DATA EXTRACTS: Begin

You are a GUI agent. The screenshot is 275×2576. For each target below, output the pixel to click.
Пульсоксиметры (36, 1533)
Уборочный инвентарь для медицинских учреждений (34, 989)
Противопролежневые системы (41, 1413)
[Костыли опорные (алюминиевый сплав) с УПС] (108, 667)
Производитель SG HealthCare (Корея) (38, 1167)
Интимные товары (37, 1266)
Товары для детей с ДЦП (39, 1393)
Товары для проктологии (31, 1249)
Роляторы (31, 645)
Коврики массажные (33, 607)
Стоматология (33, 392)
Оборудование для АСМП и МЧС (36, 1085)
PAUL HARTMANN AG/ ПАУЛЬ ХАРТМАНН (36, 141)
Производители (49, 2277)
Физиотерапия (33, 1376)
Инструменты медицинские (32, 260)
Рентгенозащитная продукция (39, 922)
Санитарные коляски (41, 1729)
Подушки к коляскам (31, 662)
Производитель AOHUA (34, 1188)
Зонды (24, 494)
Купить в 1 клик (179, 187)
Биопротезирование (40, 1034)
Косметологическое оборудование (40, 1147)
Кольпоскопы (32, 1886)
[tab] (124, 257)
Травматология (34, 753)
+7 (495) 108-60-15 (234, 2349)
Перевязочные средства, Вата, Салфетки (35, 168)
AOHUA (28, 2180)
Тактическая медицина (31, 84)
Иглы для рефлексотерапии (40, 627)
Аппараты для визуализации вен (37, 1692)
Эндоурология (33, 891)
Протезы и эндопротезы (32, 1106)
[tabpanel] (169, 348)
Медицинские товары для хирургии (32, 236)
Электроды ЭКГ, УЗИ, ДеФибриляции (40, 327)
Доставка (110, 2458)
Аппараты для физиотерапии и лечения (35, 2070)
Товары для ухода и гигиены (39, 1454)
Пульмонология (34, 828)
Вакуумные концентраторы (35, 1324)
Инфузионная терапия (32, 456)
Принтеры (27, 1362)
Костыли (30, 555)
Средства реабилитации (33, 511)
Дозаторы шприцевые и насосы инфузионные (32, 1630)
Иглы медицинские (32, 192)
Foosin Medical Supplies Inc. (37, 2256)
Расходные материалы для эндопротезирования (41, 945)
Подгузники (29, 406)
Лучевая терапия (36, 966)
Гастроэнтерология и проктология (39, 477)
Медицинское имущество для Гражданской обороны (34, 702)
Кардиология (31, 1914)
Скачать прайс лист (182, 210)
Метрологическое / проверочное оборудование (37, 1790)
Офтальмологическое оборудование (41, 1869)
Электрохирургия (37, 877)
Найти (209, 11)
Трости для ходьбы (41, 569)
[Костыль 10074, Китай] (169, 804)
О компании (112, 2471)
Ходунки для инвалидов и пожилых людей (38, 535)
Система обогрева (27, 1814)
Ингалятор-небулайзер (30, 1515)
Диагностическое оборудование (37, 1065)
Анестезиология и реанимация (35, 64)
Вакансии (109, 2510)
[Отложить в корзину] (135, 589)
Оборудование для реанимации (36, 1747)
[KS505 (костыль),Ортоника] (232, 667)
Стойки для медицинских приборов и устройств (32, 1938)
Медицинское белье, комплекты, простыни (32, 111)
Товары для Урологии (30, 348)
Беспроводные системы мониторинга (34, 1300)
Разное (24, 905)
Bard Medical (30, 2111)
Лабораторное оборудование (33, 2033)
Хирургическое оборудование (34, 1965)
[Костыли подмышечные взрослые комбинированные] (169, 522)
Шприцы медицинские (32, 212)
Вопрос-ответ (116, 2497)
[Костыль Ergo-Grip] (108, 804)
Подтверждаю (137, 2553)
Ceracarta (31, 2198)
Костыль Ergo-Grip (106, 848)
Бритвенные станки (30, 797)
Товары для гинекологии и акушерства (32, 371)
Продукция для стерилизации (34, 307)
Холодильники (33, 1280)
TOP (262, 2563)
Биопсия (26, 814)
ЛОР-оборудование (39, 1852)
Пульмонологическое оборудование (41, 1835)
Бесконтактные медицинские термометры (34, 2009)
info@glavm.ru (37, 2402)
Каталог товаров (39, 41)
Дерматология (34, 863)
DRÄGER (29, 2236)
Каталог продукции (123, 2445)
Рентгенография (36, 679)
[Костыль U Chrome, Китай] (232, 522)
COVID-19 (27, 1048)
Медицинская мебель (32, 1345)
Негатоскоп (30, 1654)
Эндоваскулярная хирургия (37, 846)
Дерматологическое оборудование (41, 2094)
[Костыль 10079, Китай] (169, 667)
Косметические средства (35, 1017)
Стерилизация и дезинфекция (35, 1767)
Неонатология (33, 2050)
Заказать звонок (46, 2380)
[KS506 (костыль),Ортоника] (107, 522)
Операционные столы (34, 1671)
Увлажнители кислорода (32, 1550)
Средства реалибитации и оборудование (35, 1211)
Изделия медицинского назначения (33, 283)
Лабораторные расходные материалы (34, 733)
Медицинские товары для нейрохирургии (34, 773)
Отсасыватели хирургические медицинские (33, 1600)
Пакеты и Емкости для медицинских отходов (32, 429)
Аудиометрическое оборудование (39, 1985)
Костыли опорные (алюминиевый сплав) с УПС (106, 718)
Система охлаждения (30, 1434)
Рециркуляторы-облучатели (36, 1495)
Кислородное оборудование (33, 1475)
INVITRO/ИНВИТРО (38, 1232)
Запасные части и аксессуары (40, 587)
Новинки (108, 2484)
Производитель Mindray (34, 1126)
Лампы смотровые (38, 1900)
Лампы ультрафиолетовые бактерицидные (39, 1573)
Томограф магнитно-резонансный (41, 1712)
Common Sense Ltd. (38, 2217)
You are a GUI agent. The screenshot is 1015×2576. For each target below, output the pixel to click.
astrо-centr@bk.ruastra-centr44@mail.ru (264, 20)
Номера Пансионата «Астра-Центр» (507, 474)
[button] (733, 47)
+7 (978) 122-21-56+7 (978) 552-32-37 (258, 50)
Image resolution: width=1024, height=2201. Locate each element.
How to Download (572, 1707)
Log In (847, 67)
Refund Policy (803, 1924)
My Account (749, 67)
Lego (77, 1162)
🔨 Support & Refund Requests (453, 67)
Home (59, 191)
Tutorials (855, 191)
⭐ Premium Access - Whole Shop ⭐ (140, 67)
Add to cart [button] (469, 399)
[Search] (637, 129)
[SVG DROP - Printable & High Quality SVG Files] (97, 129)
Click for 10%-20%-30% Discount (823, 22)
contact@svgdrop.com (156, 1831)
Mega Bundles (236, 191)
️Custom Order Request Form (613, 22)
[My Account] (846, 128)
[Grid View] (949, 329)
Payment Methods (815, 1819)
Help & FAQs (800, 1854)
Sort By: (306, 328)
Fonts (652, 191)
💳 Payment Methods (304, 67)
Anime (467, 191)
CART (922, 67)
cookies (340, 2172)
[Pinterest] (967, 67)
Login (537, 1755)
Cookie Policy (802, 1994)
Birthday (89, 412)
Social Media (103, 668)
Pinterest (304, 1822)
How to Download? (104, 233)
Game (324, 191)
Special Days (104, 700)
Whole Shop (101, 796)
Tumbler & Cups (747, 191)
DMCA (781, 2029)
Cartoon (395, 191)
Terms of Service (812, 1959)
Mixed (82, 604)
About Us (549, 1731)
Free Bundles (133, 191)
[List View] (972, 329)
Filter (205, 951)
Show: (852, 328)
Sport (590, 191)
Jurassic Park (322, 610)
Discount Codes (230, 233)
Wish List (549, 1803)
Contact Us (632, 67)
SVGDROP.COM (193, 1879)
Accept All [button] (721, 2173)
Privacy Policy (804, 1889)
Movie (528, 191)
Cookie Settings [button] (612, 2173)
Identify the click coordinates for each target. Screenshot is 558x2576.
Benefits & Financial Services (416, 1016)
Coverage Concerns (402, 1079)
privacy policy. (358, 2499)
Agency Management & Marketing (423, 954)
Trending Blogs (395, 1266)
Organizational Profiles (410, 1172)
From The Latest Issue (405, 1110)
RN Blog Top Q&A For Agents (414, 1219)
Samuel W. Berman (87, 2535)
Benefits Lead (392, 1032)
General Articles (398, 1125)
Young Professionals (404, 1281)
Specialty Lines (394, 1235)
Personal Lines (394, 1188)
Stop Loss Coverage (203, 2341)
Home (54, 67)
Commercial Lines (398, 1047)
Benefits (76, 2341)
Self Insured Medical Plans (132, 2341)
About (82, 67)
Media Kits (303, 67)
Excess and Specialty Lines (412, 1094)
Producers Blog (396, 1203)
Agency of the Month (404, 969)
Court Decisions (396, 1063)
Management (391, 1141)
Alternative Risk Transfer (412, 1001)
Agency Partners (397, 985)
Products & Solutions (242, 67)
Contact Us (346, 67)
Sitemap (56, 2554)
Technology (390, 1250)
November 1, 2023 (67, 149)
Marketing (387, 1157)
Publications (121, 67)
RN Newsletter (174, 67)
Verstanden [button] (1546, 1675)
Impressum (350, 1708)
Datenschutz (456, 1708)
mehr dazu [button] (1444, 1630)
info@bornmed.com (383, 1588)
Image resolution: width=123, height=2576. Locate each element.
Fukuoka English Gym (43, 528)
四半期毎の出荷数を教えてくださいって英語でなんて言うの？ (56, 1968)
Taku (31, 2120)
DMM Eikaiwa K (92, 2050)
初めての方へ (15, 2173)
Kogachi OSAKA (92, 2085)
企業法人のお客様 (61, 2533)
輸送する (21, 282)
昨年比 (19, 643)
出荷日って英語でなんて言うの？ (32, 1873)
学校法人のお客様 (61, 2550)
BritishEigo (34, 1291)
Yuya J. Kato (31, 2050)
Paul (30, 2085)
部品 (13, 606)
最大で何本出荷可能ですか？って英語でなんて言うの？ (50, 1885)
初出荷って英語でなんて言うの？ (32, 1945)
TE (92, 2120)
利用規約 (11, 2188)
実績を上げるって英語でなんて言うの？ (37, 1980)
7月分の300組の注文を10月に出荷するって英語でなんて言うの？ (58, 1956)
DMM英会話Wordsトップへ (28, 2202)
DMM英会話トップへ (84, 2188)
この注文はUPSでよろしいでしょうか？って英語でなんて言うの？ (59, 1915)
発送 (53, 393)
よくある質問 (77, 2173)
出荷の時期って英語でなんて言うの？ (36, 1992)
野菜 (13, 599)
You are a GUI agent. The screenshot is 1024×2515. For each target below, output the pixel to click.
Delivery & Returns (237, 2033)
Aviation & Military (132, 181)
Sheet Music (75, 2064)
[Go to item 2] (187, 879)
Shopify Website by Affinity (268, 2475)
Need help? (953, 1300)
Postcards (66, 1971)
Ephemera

DATA EXTRACTS: End

* _ASSIGNMENT_
Wherever a line of the data holds "Coverage", copy that line.

* _FINAL ANSWER_
Coverage Concerns (402, 1079)
Stop Loss Coverage (203, 2341)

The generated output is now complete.